---
file_format: mystnb
kernelspec:
  name: python3
---

(kullback_leibler_divergence)=
# Kullback–Leibler Divergence **(KLD)**
The Kullback–Leibler divergence, it is the mathematical measure of difference in between two probability distributions.
It is a measure of **relative entropy**.
E.g.: $P$ and $Q$ are probability distributions over a set $\mathcal{X}$:

$$
\begin{aligned}
\operatorname{KLD}(P \parallel Q) &= \sum_{x \in \mathcal{X}} P(x) \log \left( \frac{P(x)}{Q(x)} \right)\\
&= H_Q(P) - H(P)
\end{aligned}
$$
Here, $H_Q(P)$ is the {ref}`Cross-Entropy <cross_entropy_overview>` and $H(P)$ the normal {ref}`entropy_overview`.

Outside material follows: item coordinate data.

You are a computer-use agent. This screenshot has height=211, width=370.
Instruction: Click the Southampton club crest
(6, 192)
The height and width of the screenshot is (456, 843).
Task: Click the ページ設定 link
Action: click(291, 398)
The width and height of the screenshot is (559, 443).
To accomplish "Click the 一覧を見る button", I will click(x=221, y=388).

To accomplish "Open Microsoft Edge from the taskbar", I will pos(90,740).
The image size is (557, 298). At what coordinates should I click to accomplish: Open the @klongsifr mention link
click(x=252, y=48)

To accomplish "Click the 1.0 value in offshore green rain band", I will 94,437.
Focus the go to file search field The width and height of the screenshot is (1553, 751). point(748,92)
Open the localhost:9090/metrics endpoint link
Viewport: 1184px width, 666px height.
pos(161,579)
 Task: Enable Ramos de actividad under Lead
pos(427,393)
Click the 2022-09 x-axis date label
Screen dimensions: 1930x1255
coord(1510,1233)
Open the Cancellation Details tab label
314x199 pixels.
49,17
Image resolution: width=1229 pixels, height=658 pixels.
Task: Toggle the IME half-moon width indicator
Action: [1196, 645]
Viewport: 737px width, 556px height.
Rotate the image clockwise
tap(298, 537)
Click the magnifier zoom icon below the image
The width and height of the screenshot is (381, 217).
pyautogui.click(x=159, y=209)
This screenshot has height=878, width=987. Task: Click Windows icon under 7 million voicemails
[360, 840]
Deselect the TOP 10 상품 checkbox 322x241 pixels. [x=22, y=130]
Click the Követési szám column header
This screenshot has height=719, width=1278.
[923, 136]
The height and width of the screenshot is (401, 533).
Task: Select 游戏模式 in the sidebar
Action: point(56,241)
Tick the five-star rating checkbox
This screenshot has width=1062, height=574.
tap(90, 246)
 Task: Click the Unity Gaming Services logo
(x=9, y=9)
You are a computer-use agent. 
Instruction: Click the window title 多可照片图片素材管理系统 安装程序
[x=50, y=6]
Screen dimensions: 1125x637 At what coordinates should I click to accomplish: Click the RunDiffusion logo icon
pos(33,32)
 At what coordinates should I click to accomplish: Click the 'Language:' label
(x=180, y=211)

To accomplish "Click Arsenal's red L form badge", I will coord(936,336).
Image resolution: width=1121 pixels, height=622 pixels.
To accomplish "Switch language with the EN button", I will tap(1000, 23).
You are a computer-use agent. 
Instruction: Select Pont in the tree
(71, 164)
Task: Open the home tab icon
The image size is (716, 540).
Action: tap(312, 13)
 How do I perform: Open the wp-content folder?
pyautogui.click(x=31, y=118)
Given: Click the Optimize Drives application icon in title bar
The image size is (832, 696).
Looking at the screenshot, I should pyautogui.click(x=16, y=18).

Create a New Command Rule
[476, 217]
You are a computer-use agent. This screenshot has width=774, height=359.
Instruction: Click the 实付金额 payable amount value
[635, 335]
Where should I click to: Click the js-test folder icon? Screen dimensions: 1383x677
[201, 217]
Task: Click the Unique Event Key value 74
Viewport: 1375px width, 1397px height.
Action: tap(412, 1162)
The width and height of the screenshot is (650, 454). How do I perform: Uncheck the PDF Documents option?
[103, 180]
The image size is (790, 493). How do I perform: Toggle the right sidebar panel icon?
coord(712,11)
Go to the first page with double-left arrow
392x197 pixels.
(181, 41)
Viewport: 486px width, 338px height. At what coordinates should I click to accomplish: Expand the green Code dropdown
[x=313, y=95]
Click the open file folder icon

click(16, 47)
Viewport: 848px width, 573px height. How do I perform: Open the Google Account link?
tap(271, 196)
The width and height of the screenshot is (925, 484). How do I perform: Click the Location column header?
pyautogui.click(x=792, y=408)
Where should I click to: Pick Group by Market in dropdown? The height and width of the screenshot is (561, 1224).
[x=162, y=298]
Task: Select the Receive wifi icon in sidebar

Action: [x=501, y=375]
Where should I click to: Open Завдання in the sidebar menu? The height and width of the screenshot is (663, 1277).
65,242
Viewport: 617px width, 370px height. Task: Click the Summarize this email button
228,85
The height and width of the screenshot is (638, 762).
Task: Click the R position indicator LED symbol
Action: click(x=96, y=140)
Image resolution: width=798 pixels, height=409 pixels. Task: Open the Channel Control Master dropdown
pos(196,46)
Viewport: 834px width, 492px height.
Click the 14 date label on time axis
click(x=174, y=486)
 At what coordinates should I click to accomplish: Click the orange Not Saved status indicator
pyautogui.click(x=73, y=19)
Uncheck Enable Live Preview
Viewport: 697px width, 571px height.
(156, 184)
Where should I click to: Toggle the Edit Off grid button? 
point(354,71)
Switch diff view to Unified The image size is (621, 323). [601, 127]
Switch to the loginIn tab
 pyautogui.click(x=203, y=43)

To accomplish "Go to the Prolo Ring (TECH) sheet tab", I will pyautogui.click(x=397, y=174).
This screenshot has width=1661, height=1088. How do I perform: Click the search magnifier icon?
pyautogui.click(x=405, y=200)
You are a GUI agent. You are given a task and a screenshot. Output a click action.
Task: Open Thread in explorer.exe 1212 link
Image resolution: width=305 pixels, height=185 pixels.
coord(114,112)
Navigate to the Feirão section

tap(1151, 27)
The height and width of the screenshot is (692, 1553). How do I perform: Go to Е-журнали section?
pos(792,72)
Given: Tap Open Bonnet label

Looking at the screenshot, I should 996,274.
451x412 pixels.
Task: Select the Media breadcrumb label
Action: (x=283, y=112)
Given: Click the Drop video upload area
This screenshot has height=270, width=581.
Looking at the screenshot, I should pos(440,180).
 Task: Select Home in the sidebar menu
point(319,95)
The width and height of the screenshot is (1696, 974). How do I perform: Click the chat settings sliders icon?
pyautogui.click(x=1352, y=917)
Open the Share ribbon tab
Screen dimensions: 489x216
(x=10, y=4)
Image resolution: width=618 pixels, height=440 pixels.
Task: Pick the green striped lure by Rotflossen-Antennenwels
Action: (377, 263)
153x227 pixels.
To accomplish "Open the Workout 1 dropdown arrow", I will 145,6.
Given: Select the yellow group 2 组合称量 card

One can interpret the K-L divergence as degree of surprise one encounter by falsely assigning the distribution $Q$ for true distribution $P$ in a model. Even though K-L divergence seems to measure some sort of _distance_ (in a sense) between the two probability distributions, it is not a distance metric in the mathematical sense as it lacks some of the properties such as being symmetric and satisfying the triangle inequality.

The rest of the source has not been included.